Posts Tagged ‘cholesterol’

Cholesterol, Cafestol, Coffee, Cancer and Glutathione

Tuesday, October 20th, 2009

What do cholesterol, cafestol, coffee, cancer and glutathione all have in common.

They are an example of how a little knowledge can get you in trouble. Yes, there are some health benefits from coffee.

If you heard about a study from the Netherlands (and others) that when the hot water hits the ground coffee beans, a chemical called cafestol is released. Here is the good and bad news.

One cup of coffee can contain 4 mg of cafestol which could make the cholesterol rise by as much as one percent. The simple solution is to use a paper filter. Paper totally blocks the cafestol. Thus no raise in cholesterol.

However, another study found that cafestol and kahweol, both found in unfiltered coffee, act as antioxidants and may have a cancer protective effect.

To Be Coffee or Not to Be Coffee, Filtered That Is?

In my travels, it seems that paper filters are mostly used in the US. Most of the world does not seem to use paper filters. (If you know of data on this, please let me know).

Drinking coffee (most likely unfiltered) has been associated with reducing the risk of liver injury and cirrhosis. This is a major pathogenic step on the road to liver related cancers. Increased coffee consumption around the world is associated with a reduced number of cirrhosis although it has not been proven to be the reason for this.

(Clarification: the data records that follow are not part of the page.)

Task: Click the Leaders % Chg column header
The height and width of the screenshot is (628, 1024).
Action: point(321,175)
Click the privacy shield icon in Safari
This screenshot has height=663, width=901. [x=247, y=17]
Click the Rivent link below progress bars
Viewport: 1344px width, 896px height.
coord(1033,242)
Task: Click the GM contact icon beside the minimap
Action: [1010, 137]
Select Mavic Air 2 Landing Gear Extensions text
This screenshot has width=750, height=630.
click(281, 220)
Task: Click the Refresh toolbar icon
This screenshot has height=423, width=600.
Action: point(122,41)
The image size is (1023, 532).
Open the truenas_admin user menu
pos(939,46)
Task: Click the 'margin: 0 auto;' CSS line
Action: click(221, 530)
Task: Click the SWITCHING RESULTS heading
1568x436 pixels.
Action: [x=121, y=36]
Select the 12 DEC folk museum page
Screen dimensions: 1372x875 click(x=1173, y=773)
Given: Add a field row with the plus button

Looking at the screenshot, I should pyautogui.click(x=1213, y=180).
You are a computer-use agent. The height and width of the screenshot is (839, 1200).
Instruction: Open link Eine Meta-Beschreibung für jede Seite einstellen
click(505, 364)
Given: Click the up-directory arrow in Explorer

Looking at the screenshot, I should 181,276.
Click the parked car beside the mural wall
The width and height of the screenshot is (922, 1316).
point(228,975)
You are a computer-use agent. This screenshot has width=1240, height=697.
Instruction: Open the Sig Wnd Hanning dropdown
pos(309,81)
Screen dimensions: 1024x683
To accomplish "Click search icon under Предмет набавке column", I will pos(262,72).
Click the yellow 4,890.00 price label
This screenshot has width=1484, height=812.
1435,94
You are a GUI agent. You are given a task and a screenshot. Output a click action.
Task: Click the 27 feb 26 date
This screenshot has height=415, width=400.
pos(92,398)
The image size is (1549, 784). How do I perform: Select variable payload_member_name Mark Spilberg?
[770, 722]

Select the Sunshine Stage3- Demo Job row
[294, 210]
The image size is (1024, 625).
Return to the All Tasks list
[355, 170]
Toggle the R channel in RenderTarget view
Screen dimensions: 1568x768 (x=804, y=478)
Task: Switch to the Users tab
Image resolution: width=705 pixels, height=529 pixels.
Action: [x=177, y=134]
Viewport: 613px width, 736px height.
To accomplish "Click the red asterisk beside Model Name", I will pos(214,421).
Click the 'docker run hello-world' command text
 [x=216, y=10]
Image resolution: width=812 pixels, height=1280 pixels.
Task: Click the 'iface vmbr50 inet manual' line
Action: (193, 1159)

One thing we do know, cafestol kicks the glutathione system into high gear.

Before you do or do not filter your coffee, think about this.

If you carried the negative aspects of this to its logical conclusion, if you drank a cup of unfiltered coffee daily and every day it raised your cholesterol by one percent where would you be in a month. Two months. What about six months.

So although it raises the cholesterol level, those levels must also go down. So if your otherwise eating a healthy diet, this should not cause any harm. If your trying to reduce your cholesterol, only drink coffee made with paper filters.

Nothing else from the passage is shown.